Output only the lines below that start at the line containing "Click the 60,000.00 penalty amount value" and end at the line containing "Given: Click the ntp5.bollar.com legend label", with both ends kept.

*** THE DATA ***

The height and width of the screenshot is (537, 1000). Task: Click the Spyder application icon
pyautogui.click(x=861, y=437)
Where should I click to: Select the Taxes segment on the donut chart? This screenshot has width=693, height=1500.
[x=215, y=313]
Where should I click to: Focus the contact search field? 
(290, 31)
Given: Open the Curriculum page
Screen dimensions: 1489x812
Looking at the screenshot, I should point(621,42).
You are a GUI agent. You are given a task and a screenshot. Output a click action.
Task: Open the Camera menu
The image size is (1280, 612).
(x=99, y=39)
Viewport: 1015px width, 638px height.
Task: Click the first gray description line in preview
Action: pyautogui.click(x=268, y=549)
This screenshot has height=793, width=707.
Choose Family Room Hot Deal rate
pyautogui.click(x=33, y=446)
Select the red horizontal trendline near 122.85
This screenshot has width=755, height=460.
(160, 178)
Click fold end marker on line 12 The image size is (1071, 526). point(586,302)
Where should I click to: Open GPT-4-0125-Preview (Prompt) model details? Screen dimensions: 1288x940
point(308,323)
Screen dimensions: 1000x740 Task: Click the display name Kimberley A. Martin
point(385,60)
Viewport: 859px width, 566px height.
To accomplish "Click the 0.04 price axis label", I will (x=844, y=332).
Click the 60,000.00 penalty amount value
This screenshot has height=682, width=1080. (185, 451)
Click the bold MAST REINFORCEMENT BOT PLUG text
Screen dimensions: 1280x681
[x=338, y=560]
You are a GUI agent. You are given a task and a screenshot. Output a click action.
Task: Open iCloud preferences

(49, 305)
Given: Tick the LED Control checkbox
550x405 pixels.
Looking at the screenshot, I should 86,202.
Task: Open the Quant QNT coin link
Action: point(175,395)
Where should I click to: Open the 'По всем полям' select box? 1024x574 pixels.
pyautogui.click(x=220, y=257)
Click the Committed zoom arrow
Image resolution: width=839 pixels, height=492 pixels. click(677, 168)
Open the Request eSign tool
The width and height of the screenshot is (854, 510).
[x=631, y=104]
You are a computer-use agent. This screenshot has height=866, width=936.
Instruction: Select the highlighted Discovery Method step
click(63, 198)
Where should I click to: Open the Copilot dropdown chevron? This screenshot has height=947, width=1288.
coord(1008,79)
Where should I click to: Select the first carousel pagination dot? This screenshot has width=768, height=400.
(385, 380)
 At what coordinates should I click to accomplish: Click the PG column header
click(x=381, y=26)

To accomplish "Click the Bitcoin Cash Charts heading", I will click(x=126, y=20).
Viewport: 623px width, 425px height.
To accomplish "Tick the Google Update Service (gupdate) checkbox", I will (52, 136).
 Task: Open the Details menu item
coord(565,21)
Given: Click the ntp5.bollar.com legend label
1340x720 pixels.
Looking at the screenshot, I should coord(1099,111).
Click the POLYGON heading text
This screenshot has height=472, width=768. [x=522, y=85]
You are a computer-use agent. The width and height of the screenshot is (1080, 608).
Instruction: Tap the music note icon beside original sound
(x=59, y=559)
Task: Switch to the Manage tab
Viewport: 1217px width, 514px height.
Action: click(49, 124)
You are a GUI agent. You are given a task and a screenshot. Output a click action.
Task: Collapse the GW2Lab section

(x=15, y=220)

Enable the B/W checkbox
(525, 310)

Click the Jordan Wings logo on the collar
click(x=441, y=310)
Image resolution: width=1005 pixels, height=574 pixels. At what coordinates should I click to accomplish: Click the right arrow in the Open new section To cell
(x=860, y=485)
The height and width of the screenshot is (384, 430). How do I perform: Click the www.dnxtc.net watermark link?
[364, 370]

*** End of THE DATA ***

EXERCISE RESPONSE:
Click the 60,000.00 penalty amount value
This screenshot has height=682, width=1080. (185, 451)
Click the bold MAST REINFORCEMENT BOT PLUG text
Screen dimensions: 1280x681
[x=338, y=560]
You are a GUI agent. You are given a task and a screenshot. Output a click action.
Task: Open iCloud preferences

(49, 305)
Given: Tick the LED Control checkbox
550x405 pixels.
Looking at the screenshot, I should 86,202.
Task: Open the Quant QNT coin link
Action: point(175,395)
Where should I click to: Open the 'По всем полям' select box? 1024x574 pixels.
pyautogui.click(x=220, y=257)
Click the Committed zoom arrow
Image resolution: width=839 pixels, height=492 pixels. click(677, 168)
Open the Request eSign tool
The width and height of the screenshot is (854, 510).
[x=631, y=104]
You are a computer-use agent. This screenshot has height=866, width=936.
Instruction: Select the highlighted Discovery Method step
click(63, 198)
Where should I click to: Open the Copilot dropdown chevron? This screenshot has height=947, width=1288.
coord(1008,79)
Where should I click to: Select the first carousel pagination dot? This screenshot has width=768, height=400.
(385, 380)
 At what coordinates should I click to accomplish: Click the PG column header
click(x=381, y=26)

To accomplish "Click the Bitcoin Cash Charts heading", I will click(x=126, y=20).
Viewport: 623px width, 425px height.
To accomplish "Tick the Google Update Service (gupdate) checkbox", I will (52, 136).
 Task: Open the Details menu item
coord(565,21)
Given: Click the ntp5.bollar.com legend label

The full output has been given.